Fourth, the study population was limited to athletes in Ireland, which may restrict applicability to other sporting and/or healthcare contexts. Cross-cultural and healthcare system differences may influence concussion management and symptom reporting, although widely adopted tools such as SCAT6 will help improve standardisation.
Survey data cannot uncover underlying biological and psychosocial mechanisms. Despite these limitations, our findings support the integration of routine GI symptom screening and nutritional management into post-SRC care.
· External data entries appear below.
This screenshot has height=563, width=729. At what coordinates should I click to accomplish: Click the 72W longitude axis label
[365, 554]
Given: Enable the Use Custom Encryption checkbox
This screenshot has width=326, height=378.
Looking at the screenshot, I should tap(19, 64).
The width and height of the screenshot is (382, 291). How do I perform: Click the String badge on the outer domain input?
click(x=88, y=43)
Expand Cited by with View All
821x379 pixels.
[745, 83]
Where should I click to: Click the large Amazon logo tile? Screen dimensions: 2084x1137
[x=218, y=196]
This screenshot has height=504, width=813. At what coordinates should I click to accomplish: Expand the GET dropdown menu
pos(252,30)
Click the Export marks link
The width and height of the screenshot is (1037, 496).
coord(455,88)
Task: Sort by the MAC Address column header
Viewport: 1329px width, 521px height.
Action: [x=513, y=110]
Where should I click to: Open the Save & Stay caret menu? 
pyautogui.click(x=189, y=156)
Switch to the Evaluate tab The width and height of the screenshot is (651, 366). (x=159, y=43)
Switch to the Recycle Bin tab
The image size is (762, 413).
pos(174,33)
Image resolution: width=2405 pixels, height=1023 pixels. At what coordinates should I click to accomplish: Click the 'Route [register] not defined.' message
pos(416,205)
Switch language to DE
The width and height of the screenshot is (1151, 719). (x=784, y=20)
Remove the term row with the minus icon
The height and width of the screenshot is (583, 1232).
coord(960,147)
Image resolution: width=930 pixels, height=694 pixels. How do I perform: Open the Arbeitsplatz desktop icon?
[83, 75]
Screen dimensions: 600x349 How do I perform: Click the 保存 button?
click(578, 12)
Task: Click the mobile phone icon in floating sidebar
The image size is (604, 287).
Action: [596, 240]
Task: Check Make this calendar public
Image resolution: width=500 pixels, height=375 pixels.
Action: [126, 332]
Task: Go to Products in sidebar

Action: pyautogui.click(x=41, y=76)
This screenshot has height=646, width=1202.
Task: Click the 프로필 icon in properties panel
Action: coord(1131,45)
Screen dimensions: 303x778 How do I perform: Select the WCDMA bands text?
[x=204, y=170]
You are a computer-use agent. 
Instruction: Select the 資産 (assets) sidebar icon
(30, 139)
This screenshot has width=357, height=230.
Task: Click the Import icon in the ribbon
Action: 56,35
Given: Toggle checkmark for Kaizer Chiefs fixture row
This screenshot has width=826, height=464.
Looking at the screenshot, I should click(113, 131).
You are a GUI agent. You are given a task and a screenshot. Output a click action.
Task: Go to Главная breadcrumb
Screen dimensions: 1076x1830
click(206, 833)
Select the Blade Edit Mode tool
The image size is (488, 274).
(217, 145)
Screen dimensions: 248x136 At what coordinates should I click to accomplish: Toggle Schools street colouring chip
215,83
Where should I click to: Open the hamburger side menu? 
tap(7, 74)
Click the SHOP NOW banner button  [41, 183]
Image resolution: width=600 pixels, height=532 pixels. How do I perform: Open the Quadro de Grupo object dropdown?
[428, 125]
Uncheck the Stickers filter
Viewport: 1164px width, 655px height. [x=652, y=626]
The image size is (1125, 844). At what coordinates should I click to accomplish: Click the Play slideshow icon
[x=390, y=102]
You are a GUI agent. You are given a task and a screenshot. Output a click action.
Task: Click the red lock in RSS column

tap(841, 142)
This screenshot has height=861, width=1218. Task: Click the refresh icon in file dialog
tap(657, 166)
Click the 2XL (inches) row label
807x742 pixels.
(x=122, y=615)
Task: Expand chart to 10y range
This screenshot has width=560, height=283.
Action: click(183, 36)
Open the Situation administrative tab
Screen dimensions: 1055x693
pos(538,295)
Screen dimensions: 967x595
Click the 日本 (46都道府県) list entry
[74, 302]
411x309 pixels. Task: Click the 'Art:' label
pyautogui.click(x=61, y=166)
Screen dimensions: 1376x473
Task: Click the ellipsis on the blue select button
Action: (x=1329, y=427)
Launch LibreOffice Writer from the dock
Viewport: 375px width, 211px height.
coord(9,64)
Athlete-centred, multidisciplinary follow-up, including input from nutrition professionals, should be prioritised across both elite and amateur sporting settings.
5. Conclusions
In this sample of Irish athletes with a history of SRC, self-reported GI disturbances were prevalent, including appetite loss, nausea, bloating, and altered bowel patterns. Female athletes reported a higher GI symptom burden. These findings are descriptive and do not establish causation, but they suggest that GI complaints may be under-recognised in current concussion pathways.
Current concussion protocols contain minimal GI-related content, and few athletes reported access to nutrition support during recovery. GI-symptom checks and facilitated referral to sports performance dietitians and nutritionists where symptoms persist may be feasible components of multidisciplinary, athlete-centred follow-up; however, prospective evaluation is needed to determine clinical relevance and impact.
Future research should incorporate objective GI measures, evaluate targeted dietary interventions, and explore sex-, sport-, and injury-specific patterns to guide evidence-based refinements to concussion care.